2017 Federal Budget - Personal Income Tax Measures

| 3/23/2017

The Budget did not propose a number of changes that were the subject of heavy speculation. In particular, the capital gains inclusion rate will not increase and remains at 50 per cent. A dollar limit is not imposed on the employee stock option deduction and thus it will continue to be calculated as half the stock option benefit amount.

Personal income tax rates will not increase under the Budget.

Tuition Tax Credit

Effective January 1, 2017, the Budget proposes to expand the types of courses that are eligible for the Tuition Tax Credit.

The Tuition Tax Credit can currently be claimed with respect to occupational skills courses taken at a non-post-secondary institution. In contrast, the credit cannot be claimed for similar non-post-secondary level courses taken at a college or university.
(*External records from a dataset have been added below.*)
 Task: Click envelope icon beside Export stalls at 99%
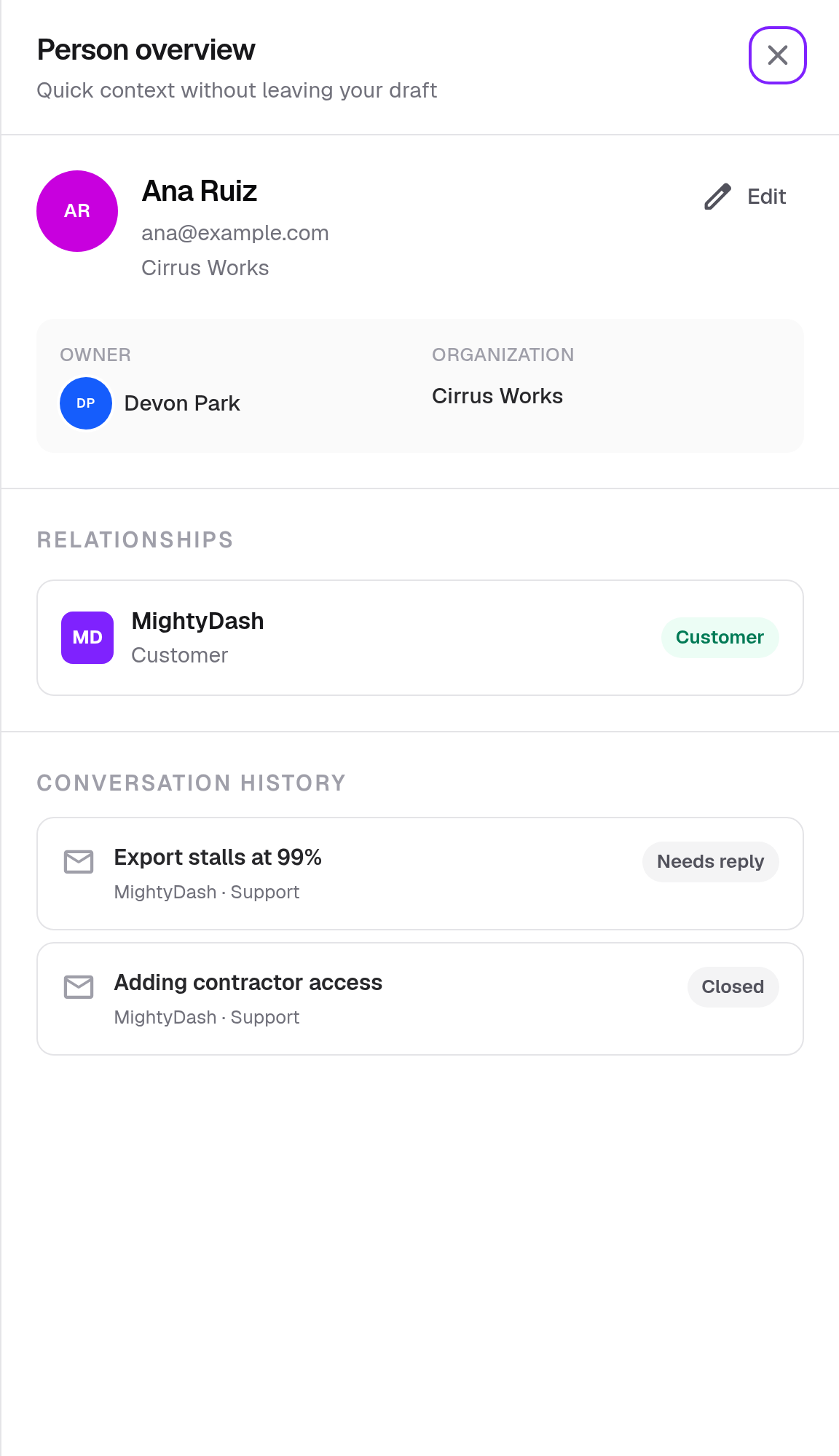coord(79,861)
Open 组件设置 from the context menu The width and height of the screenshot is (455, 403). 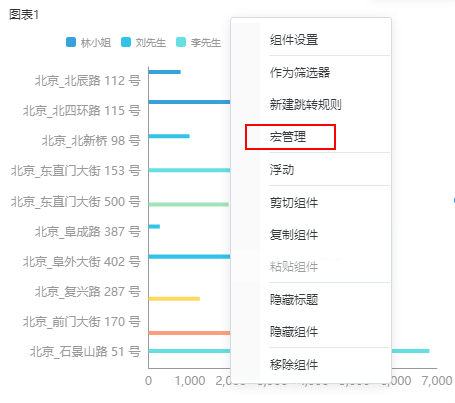coord(294,40)
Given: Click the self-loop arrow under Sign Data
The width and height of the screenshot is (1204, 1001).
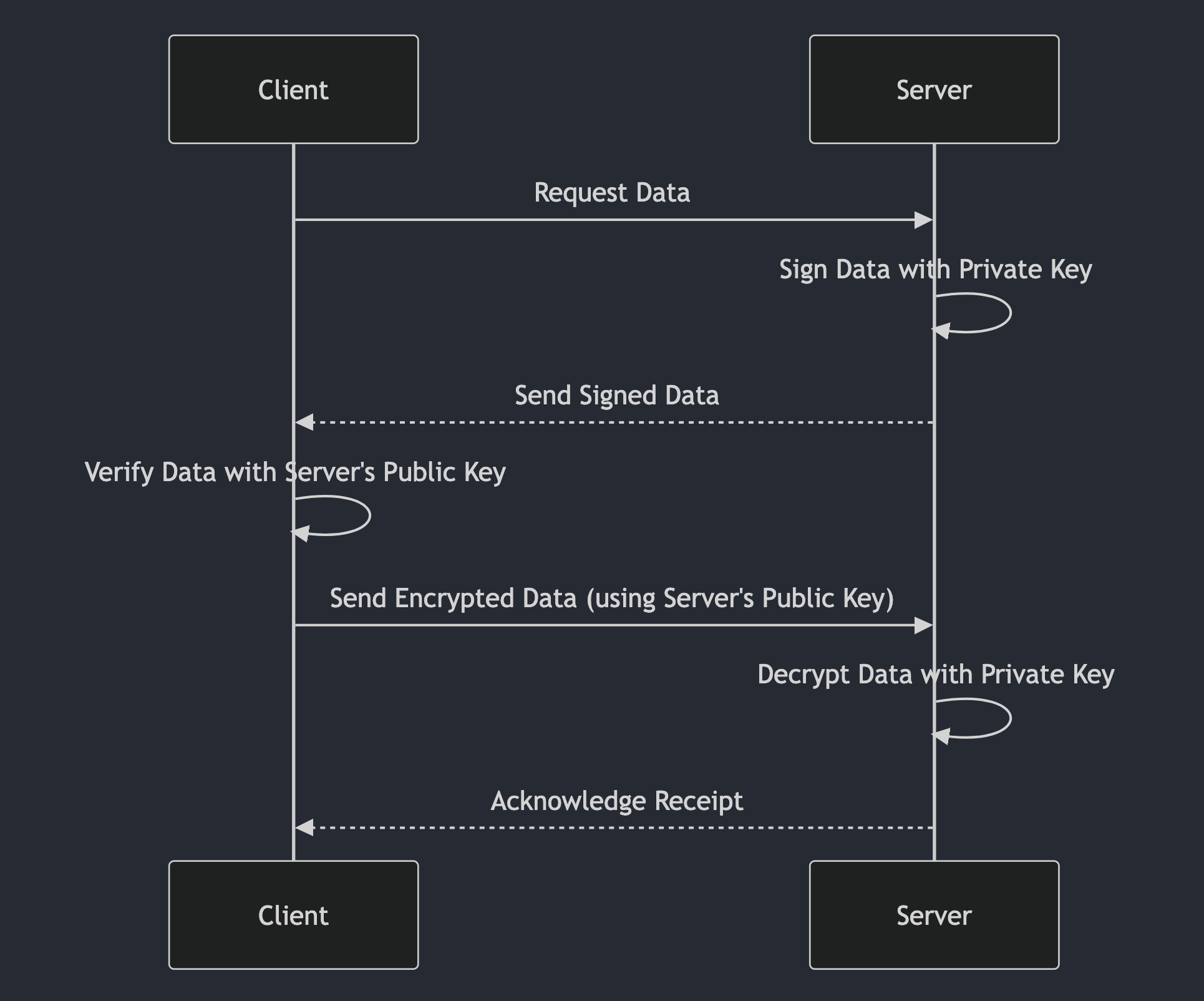Looking at the screenshot, I should 1009,312.
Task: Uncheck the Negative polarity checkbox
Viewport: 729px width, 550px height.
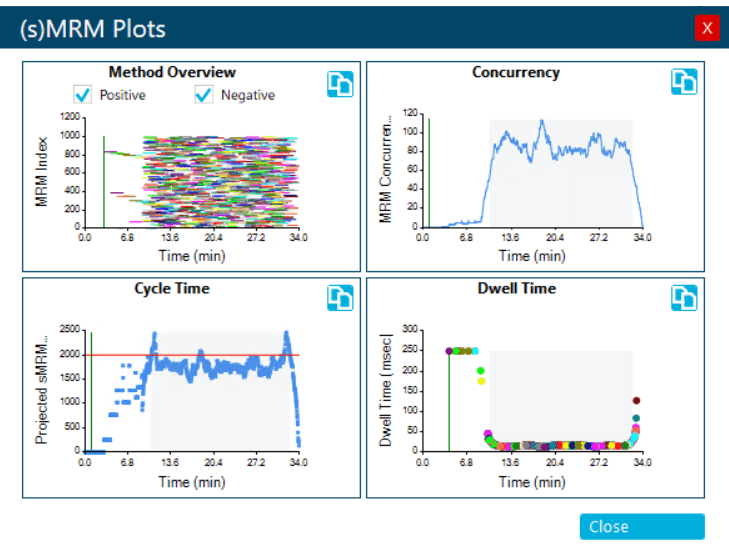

The Budget proposes to allow the Tuition Tax Credit to be claimed in the latter instance and, further, to allow the scholarship exemption for bursaries related to such courses, provided that all other conditions for the exemption are met.

Simplifying the Caregiver Credit System

The existing Caregiver Credit, Infirm Dependent Credit and Family Caregiver Tax Credit each have different eligibility rules. The Budget proposes to simplify these existing credits by replacing them with a single new, non-refundable credit, the Canada Caregiver Credit. This credit will provide tax relief of up to 15 per cent of $6,883 (in 2017) for expenses for care of dependent relatives with infirmities, and up to 15 per cent of $2,150 (in 2017) for expenses for care of a dependent spouse/common-law partner or minor child with an infirmity. There is no requirement for the dependent to live with the caregiver to claim the credit.

This new credit will start to be reduced when the dependent’s net income is above $16,163 (in 2017, indexed to inflation for taxation years after 2017).

Disability Tax Credit — Certification by Nurse Practitioners

The Budget proposes to allow nurse practitioners to certify impairments for purposes of the Disability Tax Credit. This measure will be effective for certifications made after March 21, 2017.

Medical Expense Tax Credit — Fertility-Related Expenses

For the 2017 taxation year and beyond, the Budget proposes to clarify the types of fertility-related expenses that are eligible for the Medical Expense Tax Credit. In particular, persons who require medical intervention to conceive, even if not infertile, will explicitly be allowed to claim the credit for expenses that would generally be eligible for someone who has an infertility condition.

Mineral Exploration Tax Credit for Flow-Through Share Investors

Eligibility for the Mineral Exploration Tax Credit is proposed to be extended for one year under the Budget. The credit will apply to flow-through share agreements entered into on or before March 31, 2018.

Public Transit Tax Credit

The Public Transit Credit is proposed to be eliminated under the Budget for transit use after June 30, 2017.

Home Relocation Loans Deduction

The Budget proposes to eliminate the home relocation loans deduction for benefits realized on January 1, 2018, and beyond. Accordingly, an individual who receives a loan from their employer that qualifies as an eligible home relocation loan will no longer be entitled to offset any imputed interest benefit in the 2018 taxation year and beyond.

Anti-avoidance Rules for Registered Plans

The anti-avoidance rules that currently exist for Registered Retirement Savings Plans and Tax-Free Savings Accounts are proposed to be extended to RESPs and RDSPs under the Budget. These changes will apply to transactions occurring after March 22, 2017, with the following exceptions.

The advantage rules will not apply to swap transactions occurring on or before June 30, 2017. Further, the proposed changes will not apply to swap transactions undertaken on or before December 31, 2021, where the purpose of the transaction is to ensure that the RESP or RDSP complies with the advantage or prohibited investment rules.

In addition, an RESP or RDSP plan-holder may elect by April 1, 2018, not to pay advantage tax on the distribution of investment income from an investment that was held on March 22, 2017, but instead pay regular personal income tax.

Allowances for Members of Legislative Assemblies and Certain Municipal Officers

The Budget proposes to include non-accountable allowances paid to certain officials in their income, beginning in the 2019 taxation year.